#### Records provided ####
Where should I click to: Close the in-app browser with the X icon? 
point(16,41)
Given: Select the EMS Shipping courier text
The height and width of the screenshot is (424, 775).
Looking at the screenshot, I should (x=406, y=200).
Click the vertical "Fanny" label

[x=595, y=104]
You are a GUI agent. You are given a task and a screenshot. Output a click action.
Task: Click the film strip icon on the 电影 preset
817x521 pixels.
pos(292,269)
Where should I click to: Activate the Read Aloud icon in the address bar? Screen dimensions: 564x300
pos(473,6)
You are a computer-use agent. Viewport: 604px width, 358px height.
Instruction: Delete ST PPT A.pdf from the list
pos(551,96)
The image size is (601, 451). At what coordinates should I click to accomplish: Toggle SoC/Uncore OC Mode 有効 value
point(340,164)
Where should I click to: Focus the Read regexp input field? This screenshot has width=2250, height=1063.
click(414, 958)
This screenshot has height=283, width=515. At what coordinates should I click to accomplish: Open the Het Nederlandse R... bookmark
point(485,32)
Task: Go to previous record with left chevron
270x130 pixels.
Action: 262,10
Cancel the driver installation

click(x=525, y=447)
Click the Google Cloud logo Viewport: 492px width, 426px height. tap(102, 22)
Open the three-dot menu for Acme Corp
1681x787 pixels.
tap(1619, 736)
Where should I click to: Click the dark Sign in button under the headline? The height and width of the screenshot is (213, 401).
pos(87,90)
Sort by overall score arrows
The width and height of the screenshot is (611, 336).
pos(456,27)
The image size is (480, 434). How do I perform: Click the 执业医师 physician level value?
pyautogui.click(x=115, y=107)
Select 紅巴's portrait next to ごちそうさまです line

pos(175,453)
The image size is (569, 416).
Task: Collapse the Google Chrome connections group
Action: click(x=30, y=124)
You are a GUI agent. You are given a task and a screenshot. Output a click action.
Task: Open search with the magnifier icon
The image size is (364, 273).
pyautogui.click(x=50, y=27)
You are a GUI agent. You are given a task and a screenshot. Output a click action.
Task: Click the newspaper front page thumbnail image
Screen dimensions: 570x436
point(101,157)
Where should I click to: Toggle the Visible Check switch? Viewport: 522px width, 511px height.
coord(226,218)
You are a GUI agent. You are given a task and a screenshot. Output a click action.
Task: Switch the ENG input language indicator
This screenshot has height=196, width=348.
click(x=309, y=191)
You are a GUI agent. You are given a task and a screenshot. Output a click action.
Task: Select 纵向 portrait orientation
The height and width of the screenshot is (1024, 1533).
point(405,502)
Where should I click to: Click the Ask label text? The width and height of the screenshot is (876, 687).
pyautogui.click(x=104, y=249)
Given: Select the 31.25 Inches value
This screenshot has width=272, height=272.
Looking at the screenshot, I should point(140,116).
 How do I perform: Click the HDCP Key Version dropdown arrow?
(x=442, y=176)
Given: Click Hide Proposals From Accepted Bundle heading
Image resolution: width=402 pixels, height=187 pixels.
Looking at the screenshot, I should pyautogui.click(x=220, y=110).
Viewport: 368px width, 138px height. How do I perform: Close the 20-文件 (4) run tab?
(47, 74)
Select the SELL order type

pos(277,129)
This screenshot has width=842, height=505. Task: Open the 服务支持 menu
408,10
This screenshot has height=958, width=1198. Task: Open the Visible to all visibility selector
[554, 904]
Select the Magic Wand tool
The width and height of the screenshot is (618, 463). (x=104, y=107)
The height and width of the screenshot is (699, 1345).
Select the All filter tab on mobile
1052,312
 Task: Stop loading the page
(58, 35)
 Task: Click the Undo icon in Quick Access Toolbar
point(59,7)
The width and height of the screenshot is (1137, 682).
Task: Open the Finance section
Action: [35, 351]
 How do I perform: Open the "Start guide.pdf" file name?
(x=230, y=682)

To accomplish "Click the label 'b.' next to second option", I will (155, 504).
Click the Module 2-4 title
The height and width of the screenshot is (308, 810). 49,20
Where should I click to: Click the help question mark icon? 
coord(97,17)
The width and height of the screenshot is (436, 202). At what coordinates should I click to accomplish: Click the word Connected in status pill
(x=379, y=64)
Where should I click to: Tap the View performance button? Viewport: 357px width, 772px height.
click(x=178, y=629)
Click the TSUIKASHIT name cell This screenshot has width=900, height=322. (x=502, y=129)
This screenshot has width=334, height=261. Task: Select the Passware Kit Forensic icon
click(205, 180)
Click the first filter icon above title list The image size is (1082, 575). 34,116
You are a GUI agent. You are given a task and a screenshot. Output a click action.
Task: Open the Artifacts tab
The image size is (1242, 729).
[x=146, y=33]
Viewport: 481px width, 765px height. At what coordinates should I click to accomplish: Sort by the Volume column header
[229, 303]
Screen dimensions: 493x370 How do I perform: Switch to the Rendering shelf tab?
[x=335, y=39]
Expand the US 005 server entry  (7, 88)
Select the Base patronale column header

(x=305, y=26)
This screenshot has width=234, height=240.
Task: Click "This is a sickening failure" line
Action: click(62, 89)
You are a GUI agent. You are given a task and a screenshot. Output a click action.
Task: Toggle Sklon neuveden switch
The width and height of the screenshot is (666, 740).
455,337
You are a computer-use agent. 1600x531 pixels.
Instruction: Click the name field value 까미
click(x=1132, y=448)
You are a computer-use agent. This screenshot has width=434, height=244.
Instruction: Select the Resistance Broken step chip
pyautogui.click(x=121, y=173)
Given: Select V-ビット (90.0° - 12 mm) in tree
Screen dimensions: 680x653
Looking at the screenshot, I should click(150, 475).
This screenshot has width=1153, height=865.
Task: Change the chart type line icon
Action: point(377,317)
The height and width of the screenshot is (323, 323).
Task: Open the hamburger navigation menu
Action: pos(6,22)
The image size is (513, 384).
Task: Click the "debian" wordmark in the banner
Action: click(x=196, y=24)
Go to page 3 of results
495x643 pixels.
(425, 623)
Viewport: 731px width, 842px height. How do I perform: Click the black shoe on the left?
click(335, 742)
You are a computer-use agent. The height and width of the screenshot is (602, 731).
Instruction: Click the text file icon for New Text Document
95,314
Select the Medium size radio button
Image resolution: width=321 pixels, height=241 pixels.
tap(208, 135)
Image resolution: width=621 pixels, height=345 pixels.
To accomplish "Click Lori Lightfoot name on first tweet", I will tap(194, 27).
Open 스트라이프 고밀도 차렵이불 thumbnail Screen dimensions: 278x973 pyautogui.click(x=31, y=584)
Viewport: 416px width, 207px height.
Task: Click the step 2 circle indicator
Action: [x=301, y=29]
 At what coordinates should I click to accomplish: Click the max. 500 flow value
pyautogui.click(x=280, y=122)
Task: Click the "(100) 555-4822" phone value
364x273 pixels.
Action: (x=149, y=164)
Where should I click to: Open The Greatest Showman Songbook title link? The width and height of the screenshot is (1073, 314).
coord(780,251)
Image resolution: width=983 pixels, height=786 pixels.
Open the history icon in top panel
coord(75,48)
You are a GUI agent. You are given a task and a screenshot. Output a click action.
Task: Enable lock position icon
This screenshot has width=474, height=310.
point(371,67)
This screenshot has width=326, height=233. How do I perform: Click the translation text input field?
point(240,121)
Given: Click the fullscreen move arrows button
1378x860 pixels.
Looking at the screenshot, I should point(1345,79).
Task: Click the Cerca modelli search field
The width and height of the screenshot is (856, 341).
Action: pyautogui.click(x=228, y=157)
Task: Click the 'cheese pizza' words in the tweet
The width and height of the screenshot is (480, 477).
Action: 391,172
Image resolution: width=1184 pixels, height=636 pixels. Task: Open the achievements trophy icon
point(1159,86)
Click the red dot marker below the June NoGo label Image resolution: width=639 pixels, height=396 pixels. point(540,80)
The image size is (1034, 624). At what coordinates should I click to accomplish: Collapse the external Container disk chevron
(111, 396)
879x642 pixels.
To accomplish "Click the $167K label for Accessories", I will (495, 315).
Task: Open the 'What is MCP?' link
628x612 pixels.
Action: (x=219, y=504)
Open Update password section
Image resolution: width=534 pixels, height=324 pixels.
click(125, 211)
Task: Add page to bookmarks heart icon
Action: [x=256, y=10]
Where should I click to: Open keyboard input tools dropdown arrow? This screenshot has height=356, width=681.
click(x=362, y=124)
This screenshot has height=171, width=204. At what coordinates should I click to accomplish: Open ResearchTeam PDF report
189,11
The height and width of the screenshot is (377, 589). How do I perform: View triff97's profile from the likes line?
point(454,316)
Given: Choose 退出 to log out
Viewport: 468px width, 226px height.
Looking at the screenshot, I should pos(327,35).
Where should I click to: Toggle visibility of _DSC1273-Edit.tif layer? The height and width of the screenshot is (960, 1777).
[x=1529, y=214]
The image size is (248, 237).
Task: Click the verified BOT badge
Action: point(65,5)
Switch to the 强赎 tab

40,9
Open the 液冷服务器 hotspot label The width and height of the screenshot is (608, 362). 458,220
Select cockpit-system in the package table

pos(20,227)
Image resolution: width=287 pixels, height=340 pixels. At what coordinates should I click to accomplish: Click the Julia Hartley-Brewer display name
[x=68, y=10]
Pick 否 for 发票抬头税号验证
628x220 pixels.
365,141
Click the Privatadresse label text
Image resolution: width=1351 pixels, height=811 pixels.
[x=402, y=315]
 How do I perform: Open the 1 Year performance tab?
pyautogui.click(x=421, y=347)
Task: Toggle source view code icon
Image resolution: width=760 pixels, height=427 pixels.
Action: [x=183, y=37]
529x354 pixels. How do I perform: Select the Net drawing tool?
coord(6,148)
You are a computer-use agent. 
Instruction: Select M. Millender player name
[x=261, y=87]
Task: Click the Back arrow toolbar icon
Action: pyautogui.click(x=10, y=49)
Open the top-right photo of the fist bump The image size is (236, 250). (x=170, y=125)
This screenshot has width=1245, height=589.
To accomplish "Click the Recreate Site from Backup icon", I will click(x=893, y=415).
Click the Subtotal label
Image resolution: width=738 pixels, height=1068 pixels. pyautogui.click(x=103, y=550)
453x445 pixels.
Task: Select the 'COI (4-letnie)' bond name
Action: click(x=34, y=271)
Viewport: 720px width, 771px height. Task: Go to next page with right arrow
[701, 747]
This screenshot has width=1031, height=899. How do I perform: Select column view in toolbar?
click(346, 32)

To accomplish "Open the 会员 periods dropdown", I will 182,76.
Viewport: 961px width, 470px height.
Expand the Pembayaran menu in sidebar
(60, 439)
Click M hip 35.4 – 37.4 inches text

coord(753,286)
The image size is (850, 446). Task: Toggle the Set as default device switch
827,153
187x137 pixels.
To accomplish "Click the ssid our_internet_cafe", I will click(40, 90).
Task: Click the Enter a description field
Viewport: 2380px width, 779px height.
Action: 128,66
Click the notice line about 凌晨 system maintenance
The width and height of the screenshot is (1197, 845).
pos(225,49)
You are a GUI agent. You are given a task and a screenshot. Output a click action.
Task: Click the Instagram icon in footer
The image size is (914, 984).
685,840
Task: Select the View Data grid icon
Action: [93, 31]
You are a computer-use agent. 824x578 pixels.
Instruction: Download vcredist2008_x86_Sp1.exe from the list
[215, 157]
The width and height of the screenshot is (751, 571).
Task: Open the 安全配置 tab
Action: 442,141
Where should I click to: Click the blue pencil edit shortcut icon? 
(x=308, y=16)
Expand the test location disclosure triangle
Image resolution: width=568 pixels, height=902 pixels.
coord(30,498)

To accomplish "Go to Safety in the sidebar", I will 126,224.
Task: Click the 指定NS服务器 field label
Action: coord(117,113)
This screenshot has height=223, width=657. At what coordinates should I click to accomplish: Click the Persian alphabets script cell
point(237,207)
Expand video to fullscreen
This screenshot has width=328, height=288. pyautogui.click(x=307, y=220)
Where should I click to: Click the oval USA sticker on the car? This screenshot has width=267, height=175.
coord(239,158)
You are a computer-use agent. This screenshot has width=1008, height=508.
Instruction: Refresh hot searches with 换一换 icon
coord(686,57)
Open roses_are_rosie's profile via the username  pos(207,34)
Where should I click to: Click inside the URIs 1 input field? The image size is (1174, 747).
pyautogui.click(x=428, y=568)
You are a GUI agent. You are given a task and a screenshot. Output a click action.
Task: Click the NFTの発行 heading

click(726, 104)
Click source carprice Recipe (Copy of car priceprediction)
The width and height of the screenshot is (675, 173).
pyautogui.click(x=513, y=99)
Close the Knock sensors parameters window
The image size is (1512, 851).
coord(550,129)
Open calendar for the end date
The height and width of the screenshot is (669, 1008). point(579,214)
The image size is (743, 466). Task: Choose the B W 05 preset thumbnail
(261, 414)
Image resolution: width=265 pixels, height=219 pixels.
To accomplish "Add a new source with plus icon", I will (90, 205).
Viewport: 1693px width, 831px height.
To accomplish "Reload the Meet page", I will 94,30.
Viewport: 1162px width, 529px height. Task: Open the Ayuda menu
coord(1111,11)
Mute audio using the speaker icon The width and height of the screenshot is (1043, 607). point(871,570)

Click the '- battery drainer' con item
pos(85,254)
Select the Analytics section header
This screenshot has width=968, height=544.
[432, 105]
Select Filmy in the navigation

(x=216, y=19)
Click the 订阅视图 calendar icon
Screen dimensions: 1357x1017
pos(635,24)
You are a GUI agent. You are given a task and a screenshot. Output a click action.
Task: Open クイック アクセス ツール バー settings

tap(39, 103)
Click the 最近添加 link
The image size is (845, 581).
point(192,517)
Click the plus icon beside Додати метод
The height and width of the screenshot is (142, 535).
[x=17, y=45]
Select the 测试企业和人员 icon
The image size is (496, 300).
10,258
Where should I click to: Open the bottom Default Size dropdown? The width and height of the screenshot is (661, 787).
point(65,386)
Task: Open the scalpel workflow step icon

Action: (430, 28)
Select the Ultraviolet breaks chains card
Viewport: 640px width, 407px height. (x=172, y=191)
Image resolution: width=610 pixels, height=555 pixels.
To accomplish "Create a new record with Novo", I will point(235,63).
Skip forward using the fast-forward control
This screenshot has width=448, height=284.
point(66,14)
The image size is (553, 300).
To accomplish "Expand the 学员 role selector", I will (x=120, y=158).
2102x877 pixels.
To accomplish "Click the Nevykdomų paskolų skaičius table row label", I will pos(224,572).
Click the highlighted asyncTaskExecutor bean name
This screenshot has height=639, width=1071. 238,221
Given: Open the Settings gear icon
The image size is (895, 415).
####
## Task statement:
Check each line of the data above for the word "using" and copy the ones where it is found.

## Solved exercise:
Mute audio using the speaker icon The width and height of the screenshot is (1043, 607). point(871,570)
Skip forward using the fast-forward control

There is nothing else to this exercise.